[Collection entries]
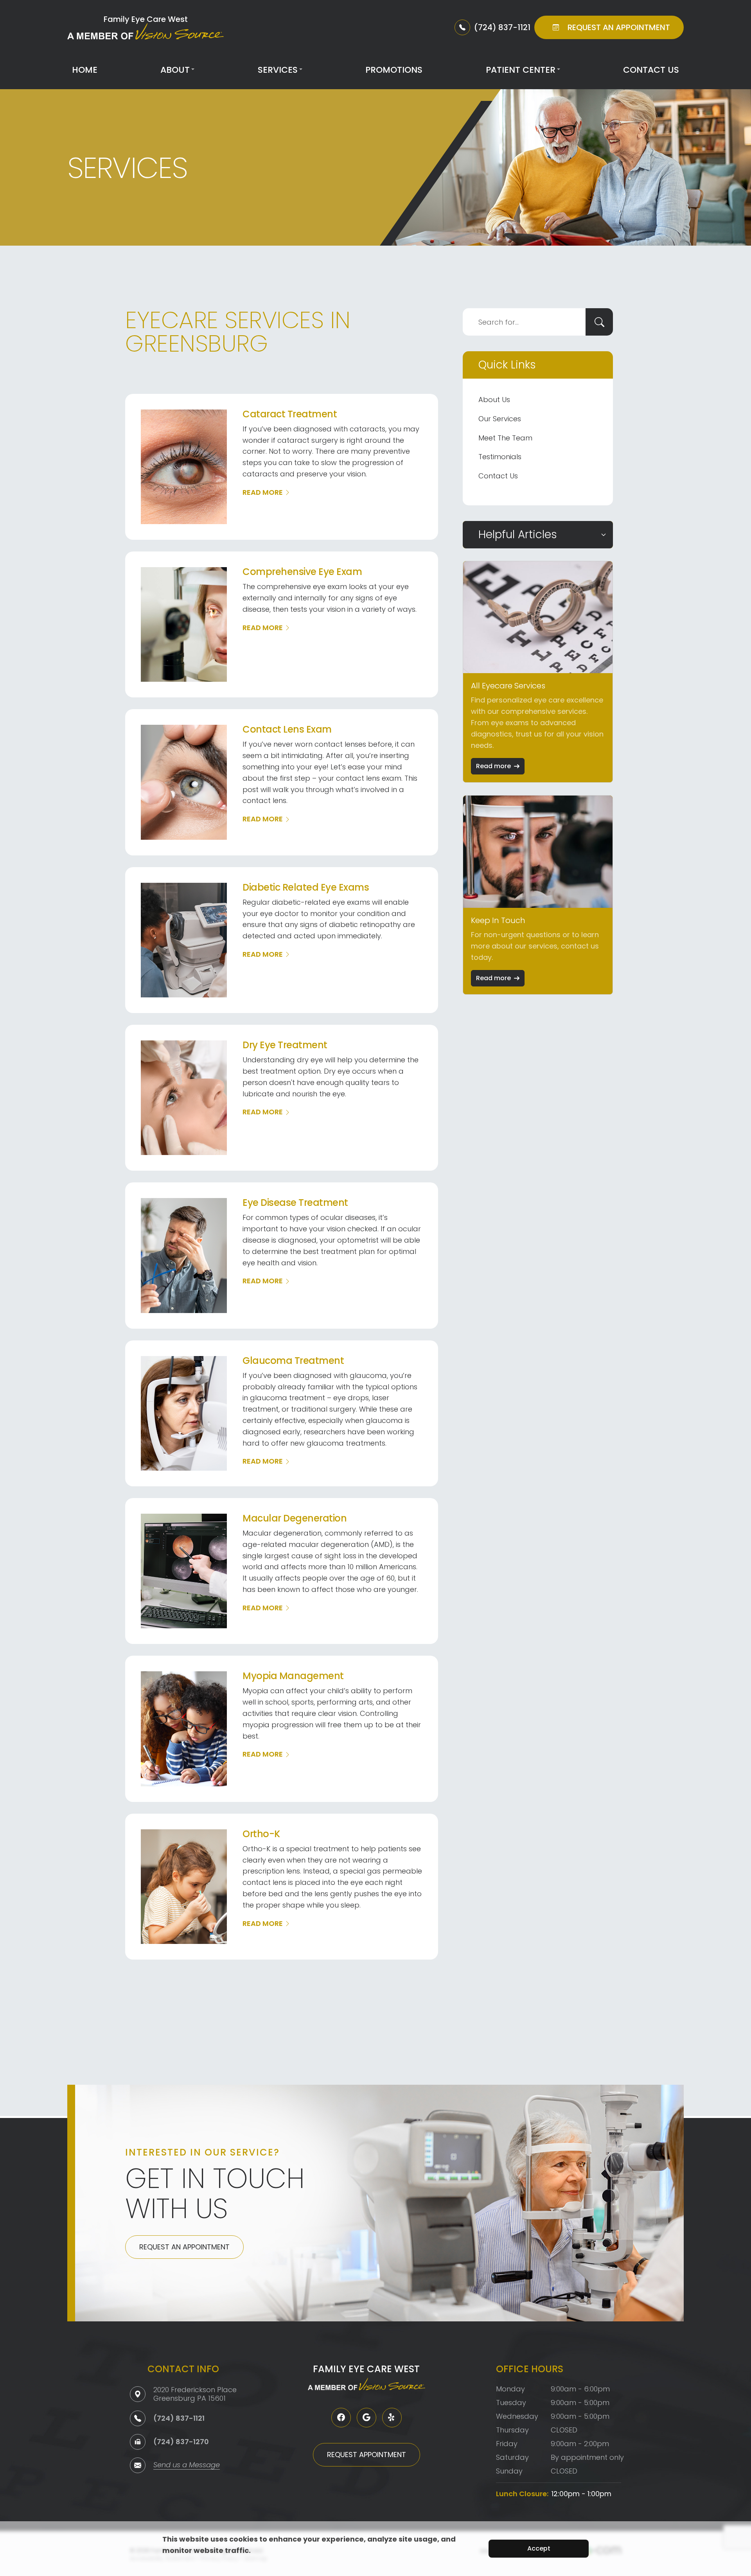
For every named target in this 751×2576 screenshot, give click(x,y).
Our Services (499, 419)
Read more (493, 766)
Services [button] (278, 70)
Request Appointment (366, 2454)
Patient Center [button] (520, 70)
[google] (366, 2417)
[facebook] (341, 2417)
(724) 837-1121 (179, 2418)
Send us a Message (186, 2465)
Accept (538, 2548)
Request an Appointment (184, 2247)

• **Exercise requirements**: Give the data above again exactly. Leave the pictures out.

• **Exercise answer**:
For every named target in this 751×2576 screenshot, give click(x,y).
Our Services (499, 419)
Read more (493, 766)
Services [button] (278, 70)
Request Appointment (366, 2454)
Patient Center [button] (520, 70)
[google] (366, 2417)
[facebook] (341, 2417)
(724) 837-1121 (179, 2418)
Send us a Message (186, 2465)
Accept (538, 2548)
Request an Appointment (184, 2247)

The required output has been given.